§ **TRY IT**:
When you retype the data, keep every line exactly as it appears.

§ **THE DATA**:

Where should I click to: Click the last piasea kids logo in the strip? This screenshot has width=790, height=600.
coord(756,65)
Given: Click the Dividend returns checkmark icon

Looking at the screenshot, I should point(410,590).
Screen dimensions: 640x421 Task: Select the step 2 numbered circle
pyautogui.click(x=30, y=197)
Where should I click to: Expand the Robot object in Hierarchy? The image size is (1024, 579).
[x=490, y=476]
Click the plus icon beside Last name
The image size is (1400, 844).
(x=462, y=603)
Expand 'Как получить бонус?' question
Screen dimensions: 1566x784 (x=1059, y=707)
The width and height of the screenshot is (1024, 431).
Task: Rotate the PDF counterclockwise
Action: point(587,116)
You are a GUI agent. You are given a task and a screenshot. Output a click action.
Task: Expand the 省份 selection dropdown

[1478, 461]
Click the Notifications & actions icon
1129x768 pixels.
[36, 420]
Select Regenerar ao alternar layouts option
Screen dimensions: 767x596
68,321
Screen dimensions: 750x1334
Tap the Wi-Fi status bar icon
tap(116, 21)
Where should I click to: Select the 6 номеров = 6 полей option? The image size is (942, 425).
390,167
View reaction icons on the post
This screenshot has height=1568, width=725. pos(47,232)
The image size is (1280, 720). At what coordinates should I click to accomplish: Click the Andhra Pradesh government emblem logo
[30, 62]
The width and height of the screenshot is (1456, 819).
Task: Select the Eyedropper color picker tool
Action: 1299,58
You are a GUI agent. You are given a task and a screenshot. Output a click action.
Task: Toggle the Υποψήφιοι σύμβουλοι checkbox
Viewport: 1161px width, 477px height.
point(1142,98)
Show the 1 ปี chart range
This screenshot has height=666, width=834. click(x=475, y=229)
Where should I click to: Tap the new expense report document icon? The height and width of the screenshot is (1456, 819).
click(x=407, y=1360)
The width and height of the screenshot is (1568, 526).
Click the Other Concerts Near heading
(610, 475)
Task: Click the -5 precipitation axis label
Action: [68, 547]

§ **ANSWER SECTION**:
Where should I click to: Click the last piasea kids logo in the strip? This screenshot has width=790, height=600.
coord(756,65)
Given: Click the Dividend returns checkmark icon

Looking at the screenshot, I should point(410,590).
Screen dimensions: 640x421 Task: Select the step 2 numbered circle
pyautogui.click(x=30, y=197)
Where should I click to: Expand the Robot object in Hierarchy? The image size is (1024, 579).
[x=490, y=476]
Click the plus icon beside Last name
The image size is (1400, 844).
(x=462, y=603)
Expand 'Как получить бонус?' question
Screen dimensions: 1566x784 (x=1059, y=707)
The width and height of the screenshot is (1024, 431).
Task: Rotate the PDF counterclockwise
Action: point(587,116)
You are a GUI agent. You are given a task and a screenshot. Output a click action.
Task: Expand the 省份 selection dropdown

[1478, 461]
Click the Notifications & actions icon
1129x768 pixels.
[36, 420]
Select Regenerar ao alternar layouts option
Screen dimensions: 767x596
68,321
Screen dimensions: 750x1334
Tap the Wi-Fi status bar icon
tap(116, 21)
Where should I click to: Select the 6 номеров = 6 полей option? The image size is (942, 425).
390,167
View reaction icons on the post
This screenshot has height=1568, width=725. pos(47,232)
The image size is (1280, 720). At what coordinates should I click to accomplish: Click the Andhra Pradesh government emblem logo
[30, 62]
The width and height of the screenshot is (1456, 819).
Task: Select the Eyedropper color picker tool
Action: 1299,58
You are a GUI agent. You are given a task and a screenshot. Output a click action.
Task: Toggle the Υποψήφιοι σύμβουλοι checkbox
Viewport: 1161px width, 477px height.
point(1142,98)
Show the 1 ปี chart range
This screenshot has height=666, width=834. click(x=475, y=229)
Where should I click to: Tap the new expense report document icon? The height and width of the screenshot is (1456, 819).
click(x=407, y=1360)
The width and height of the screenshot is (1568, 526).
Click the Other Concerts Near heading
(610, 475)
Task: Click the -5 precipitation axis label
Action: [68, 547]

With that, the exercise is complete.